Nella situazione attuale delle scienze sociali e della sociologia in particolare non sembrano avvertirsi i segnali di uno scompaginamento radicale di paradigmi e metodi, come quello avviato da Wright Mills. Sembrano essersi rafforzati gli approcci ai sistemi funzionalisti che hanno portato il condizionamento di tali modelli anche nell’ambito della analisi e della comprensione delle componenti relazionali di una società che non rinuncia all’individualismo più radicale. Perché si è determinata una situazione di difficoltà rilevanti, da parte della sociologia, di misurarsi con i mutamenti di struttura e di cultura in atto? Occorre chiedersi in particolare quali fattori abbiano in particolare spinto la sociologia, attraverso i suoi attori, in specie accademici, ad un ripiegamento su se stessa, con i rischi conseguenti di una pericolosa implosione epistemologica e quindi teorica, con effetti depressivi e di disorientamento sulle attività di ricerca applicata.

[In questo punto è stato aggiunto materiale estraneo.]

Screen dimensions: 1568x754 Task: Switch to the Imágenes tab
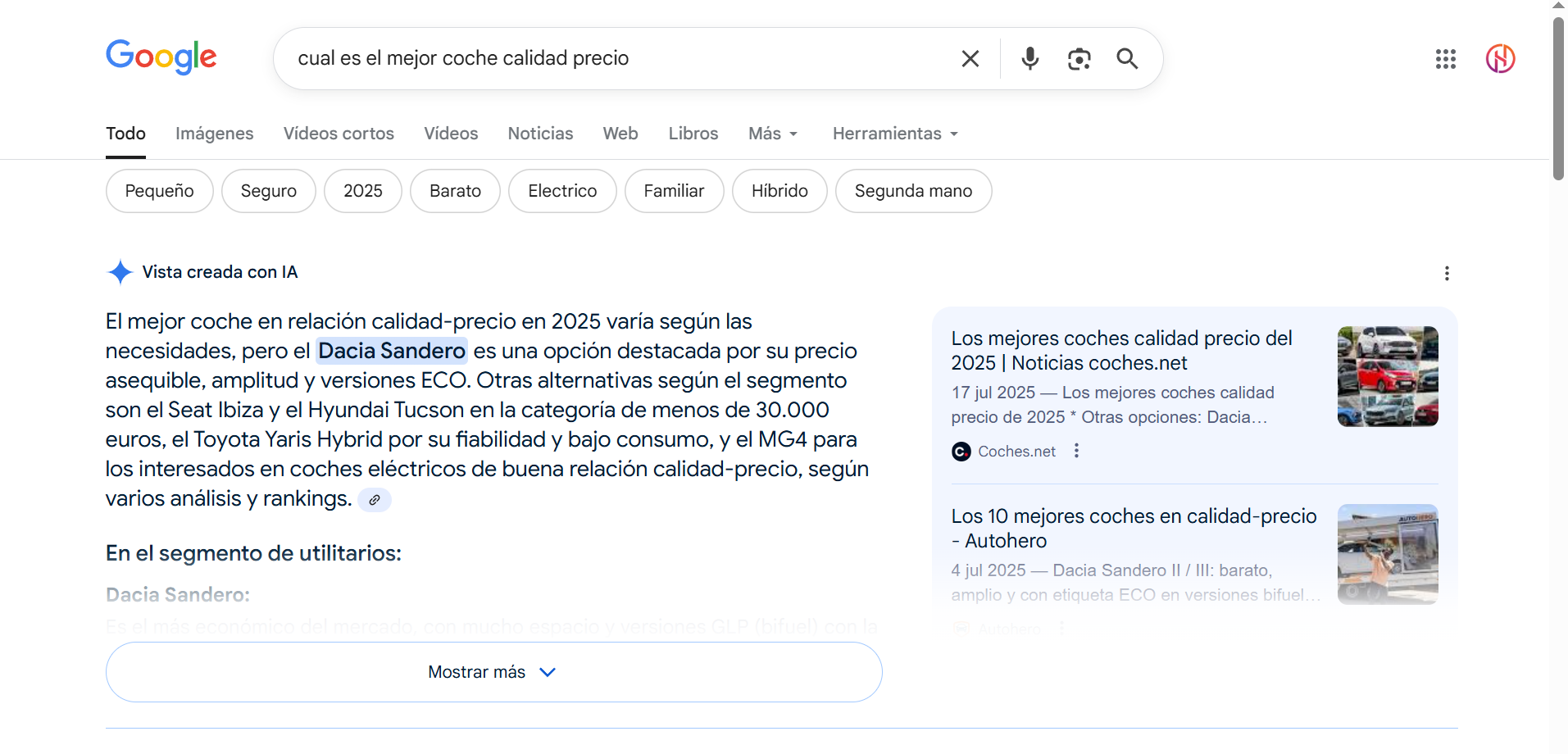[214, 133]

Per certi versi il tema del futuro per le scienze sociali sembra essere stato espresso in maniera più esplicita e convincente da un antropologo, Marc Augè, che interrogandosi su “che fine ha fatto il futuro”, ha consentito di mettere a fuoco un altro dei fattori della globalizzazione – il non tempo – che sta uccidendo le identità delle società e delle culture contemporanee.La sociologia nel lavoro di formazione e di ricerca dei sociologi contemporanei non si colloca nella prospettiva del futuro, sembra essere quasi dominata dalla logica e dalle rappresentazioni del “non tempo”, un tempo senza futuro; certamente i sociologi studiano la famiglia, le diseguaglianze, la crisi dei ceti medi, una sanità senza salute, un Welfare senza Wellbeing, nel contesto della transizione di struttura sociale, come l’attuale, ma sembra sempre più priva della proiezione sul futuro.

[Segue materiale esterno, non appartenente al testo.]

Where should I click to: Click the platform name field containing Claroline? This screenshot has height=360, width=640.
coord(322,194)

Il nostro interesse si indirizza, invece, sulla aspettativa che la sociologia (e il lavoro dei sociologi) riprenda il suo percorso innovativo, ragionando con paradigmi adeguati, incentrando l’attenzione su quanto si rifletterà soprattutto sulle giovani generazioni; il futuro può concretizzarsi anche e soprattutto in termini generazionali. E’ questo il motivo che ci spinge ad invitare sociologi, attivi nelle sedi accademiche della formazione e nelle sedi del Sociological Social Work, ad esplicitare le proprie riflessioni su questa prospettiva: il futuro in atto di società ormai strutturalmente cambiate rispetto a quanto ci avevano consegnato la modernizzazione industriale e post industriale. La sociologia può, in una certa misura, riscoprire la sua vocazione non volgendo lo sguardo alla modernità, ma piuttosto cercando di intuire e di “immaginare sociologicamente” quanto potrà produrre la post modernità, da cui stiamo uscendo.